* WORK REQUIRED
Copy out every line of the items below, requests included, but scale the coordinates in each answer by 1.25 and round them to whole numbers, with halves rounded up. Numbers in the requests stay unchanged, and the pictures are left out.

##### SUPPLIED RECORDS

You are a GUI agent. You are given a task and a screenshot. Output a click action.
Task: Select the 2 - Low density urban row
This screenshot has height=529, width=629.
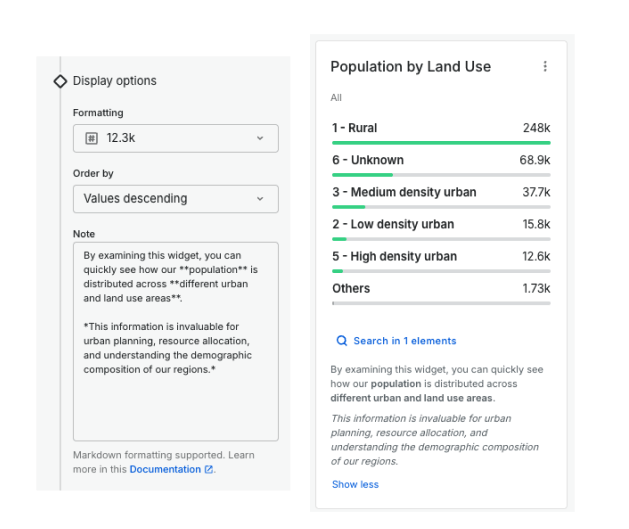coord(440,224)

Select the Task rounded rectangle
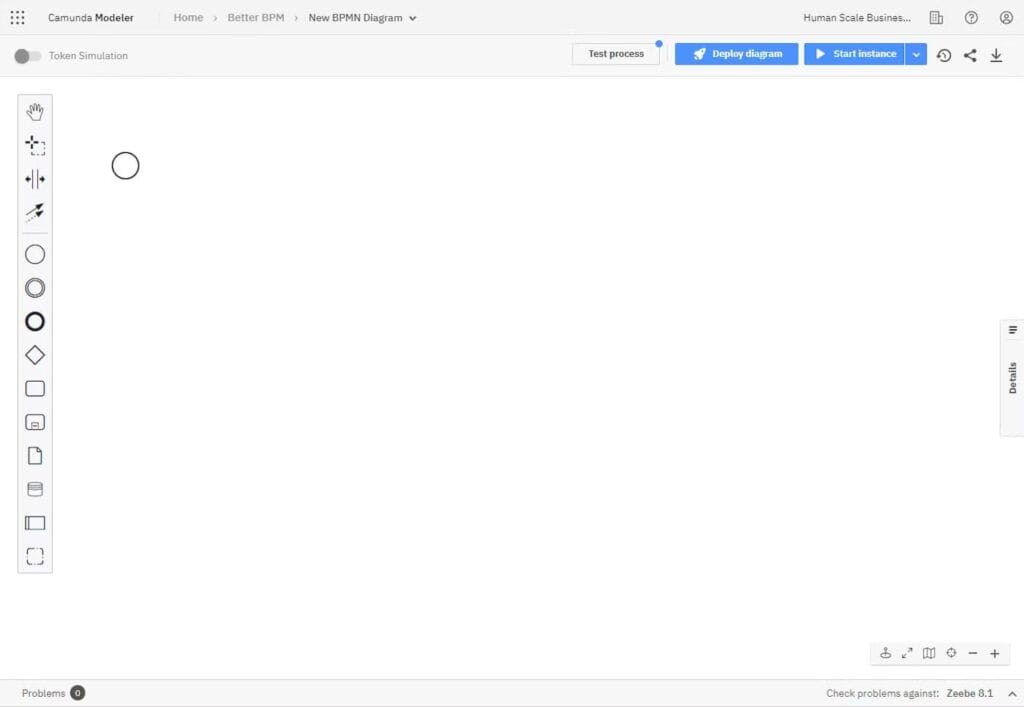(x=35, y=389)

##########

* ANSWER IN FULL
You are a GUI agent. You are given a task and a screenshot. Output a click action.
Task: Select the 2 - Low density urban row
This screenshot has height=529, width=629.
coord(550,280)

Select the Task rounded rectangle
(x=44, y=486)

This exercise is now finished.